Safe Harbour to protect Directors from insolvent trading claims

Directors who keep operating a company that’s in financial difficulty currently risk the claim of insolvent trading. As the penalties and consequences of insolvent trading can be severe (e.g. civil penalties, compensation proceedings, and criminal charges), that risk is enough to stop Directors from trading a viable business that’s merely experiencing short-term cash flow issues.

But that may soon change.

One of the government’s proposals is to let Directors claim a ‘safe harbour’ defence to an insolvent trading claim if they appoint a registered restructuring advisor to develop a turnaround plan for the company. The role of the advisor, who must be independent, will be to create a plan to restructure the business so it can keep operating as a viable business.

This ‘safe harbour’ defence means Directors will be able to get help from an advisor to restructure the business without the risk of an insolvent trading claim being made against them.

Putting restrictions on Ipso Facto clauses

Ipso Facto clauses allow one party to terminate a contract against another party the moment there’s an insolvency event (generally the appointment of an external administrator). Exercising these clauses can often result in the company’s business going into liquidation.

Under the government’s new laws, Ipso Facto clauses will be unenforceable if:

  • a voluntary administrator has been appointed
  • the company is in the process of forming a Scheme of Arrangement.
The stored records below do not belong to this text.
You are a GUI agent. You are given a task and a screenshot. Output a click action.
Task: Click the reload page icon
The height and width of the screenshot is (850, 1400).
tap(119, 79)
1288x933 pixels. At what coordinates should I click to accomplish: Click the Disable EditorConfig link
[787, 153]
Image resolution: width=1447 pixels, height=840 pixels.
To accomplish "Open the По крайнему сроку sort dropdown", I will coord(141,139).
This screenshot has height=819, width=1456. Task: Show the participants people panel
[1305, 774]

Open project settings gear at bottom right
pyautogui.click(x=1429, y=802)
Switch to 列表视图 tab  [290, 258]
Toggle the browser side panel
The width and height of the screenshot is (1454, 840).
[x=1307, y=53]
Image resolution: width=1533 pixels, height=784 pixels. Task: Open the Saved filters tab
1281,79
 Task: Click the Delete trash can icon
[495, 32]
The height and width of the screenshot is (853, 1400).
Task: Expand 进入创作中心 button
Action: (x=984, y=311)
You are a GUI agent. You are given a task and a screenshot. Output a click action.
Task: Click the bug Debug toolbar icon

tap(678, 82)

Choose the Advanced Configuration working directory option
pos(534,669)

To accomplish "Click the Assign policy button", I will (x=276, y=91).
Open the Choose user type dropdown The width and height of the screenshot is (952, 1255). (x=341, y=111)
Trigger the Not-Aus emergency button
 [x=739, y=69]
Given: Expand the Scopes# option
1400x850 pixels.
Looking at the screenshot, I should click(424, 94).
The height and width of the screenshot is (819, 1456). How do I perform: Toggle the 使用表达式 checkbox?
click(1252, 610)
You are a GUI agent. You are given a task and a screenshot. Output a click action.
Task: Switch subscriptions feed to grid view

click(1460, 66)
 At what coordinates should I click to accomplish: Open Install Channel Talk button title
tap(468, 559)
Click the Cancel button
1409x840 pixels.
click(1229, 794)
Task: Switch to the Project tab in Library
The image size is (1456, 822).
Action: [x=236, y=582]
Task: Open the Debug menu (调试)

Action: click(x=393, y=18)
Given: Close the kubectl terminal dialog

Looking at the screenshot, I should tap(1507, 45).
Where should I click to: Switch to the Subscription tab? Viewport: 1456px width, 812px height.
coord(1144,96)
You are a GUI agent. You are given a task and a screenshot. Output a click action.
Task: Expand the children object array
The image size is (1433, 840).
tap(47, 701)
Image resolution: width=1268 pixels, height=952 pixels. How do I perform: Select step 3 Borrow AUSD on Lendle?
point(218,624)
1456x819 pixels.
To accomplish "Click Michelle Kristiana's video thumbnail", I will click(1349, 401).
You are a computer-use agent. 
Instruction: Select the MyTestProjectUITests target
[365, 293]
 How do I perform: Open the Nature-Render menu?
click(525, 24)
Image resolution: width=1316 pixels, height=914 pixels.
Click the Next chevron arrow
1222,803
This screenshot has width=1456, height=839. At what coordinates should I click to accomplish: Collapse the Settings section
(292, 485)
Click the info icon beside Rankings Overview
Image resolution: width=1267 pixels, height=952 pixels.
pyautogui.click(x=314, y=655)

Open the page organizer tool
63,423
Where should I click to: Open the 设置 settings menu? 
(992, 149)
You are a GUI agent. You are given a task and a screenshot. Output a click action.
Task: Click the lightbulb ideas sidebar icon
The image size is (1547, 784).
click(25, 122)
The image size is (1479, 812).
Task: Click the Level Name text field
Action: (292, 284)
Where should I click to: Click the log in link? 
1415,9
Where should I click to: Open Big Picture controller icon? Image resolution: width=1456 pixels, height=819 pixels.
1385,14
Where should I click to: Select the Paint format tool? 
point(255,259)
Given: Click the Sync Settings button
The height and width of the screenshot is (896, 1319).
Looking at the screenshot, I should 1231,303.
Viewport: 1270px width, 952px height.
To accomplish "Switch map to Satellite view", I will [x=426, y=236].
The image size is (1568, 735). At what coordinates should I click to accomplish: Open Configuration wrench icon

This will allow a company to restructure its business without having to worry about contracts (such as those with suppliers) being terminated just because an administrator has been appointed.

Directors now have a defence against insolvent trading

It seems the government is doing its best to remove the stigma of risk-taking and insolvency in Australian business. And that’s a good thing, because it will give Directors a chance to save their viable businesses through restructuring, without having to worry about insolvent trading claims or contracts being terminated whenever an administrator is appointed.

Of course, we still need to ensure creditors are adequately protected. But striking the right balance between protecting creditors and saving Australian businesses through restructuring will not only help creditors and Directors, but also Australia’s overall economy.